- [Recorded information]:
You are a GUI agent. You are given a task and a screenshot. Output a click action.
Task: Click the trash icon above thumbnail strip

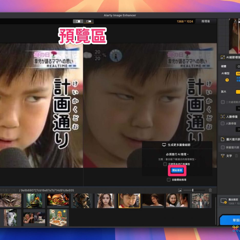(210, 190)
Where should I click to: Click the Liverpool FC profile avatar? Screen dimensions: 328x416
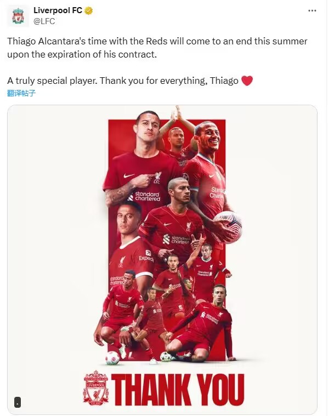18,16
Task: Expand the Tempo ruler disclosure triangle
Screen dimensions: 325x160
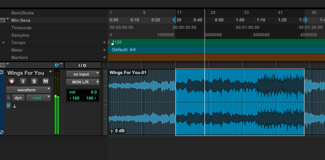Action: 4,43
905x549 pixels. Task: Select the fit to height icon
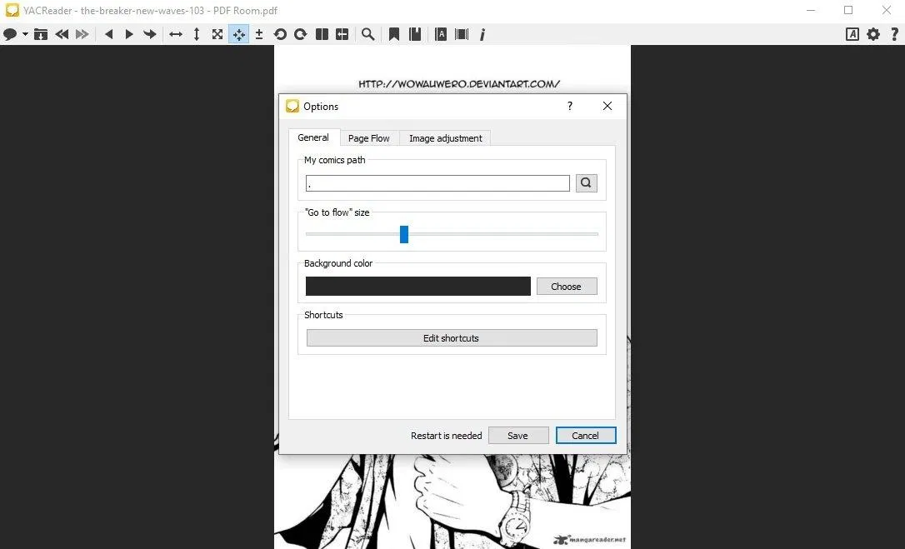(x=197, y=34)
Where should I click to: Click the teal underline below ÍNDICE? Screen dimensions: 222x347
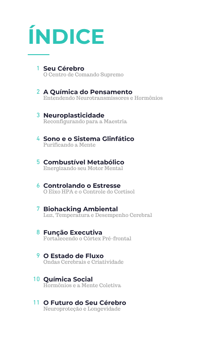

- [Exercise requirements]: Rewrite the rows above, switching every "Screen dimensions" to "Screen size" and leaving everything else unchanged. Omit the pictures from your version.

- [Response below]:
You are a GUI agent. You are given a task and a screenshot. Output a click action.
Task: Click the trash icon above thumbnail strip

(210, 190)
Where should I click to: Click the Liverpool FC profile avatar? Screen size: 328x416
18,16
Task: Expand the Tempo ruler disclosure triangle
Screen size: 325x160
Action: 4,43
905x549 pixels. Task: Select the fit to height icon
(x=197, y=34)
Where should I click to: Click the teal underline below ÍNDICE? Screen size: 222x347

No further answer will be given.